(Beginning of SUPPLIED INFORMATION)

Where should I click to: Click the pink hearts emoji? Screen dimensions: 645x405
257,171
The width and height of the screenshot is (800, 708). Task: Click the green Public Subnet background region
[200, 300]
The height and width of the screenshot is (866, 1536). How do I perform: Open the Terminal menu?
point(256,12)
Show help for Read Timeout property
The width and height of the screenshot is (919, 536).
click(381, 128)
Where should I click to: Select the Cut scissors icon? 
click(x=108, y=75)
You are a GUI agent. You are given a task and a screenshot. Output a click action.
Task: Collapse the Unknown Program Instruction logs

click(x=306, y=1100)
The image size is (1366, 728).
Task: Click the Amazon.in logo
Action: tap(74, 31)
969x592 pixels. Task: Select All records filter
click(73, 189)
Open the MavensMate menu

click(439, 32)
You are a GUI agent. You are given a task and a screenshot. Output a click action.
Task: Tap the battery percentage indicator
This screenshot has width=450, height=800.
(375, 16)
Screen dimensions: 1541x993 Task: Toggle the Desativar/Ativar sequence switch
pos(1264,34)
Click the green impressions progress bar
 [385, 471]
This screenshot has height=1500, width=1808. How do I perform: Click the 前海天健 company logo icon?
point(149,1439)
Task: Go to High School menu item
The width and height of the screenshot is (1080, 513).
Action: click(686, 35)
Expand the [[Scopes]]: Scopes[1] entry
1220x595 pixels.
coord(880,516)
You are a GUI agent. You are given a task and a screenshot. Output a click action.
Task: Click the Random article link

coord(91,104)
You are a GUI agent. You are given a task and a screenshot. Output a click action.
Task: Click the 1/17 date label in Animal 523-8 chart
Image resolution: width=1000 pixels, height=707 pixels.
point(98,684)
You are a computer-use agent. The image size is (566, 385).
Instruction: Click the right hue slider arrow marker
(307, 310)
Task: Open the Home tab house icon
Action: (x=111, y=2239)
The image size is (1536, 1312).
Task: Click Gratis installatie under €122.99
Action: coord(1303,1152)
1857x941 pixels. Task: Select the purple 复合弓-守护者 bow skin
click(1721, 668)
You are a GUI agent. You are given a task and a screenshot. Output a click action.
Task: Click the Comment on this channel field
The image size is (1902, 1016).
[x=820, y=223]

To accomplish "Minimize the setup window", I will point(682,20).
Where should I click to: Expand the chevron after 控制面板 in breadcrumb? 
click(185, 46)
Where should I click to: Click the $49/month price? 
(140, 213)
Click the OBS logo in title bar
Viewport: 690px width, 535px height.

(End of SUPPLIED INFORMATION)

== WHAT IS EXPECTED ==
Could you set down, word for word, only the lines above from the line with "Task: Click the 1/17" to the line with "Click the OBS logo in title bar", including both?

== ANSWER SECTION ==
Task: Click the 1/17 date label in Animal 523-8 chart
Image resolution: width=1000 pixels, height=707 pixels.
point(98,684)
You are a computer-use agent. The image size is (566, 385).
Instruction: Click the right hue slider arrow marker
(307, 310)
Task: Open the Home tab house icon
Action: (x=111, y=2239)
The image size is (1536, 1312).
Task: Click Gratis installatie under €122.99
Action: coord(1303,1152)
1857x941 pixels. Task: Select the purple 复合弓-守护者 bow skin
click(1721, 668)
You are a GUI agent. You are given a task and a screenshot. Output a click action.
Task: Click the Comment on this channel field
The image size is (1902, 1016).
[x=820, y=223]

To accomplish "Minimize the setup window", I will point(682,20).
Where should I click to: Expand the chevron after 控制面板 in breadcrumb? 
click(185, 46)
Where should I click to: Click the $49/month price? 
(140, 213)
Click the OBS logo in title bar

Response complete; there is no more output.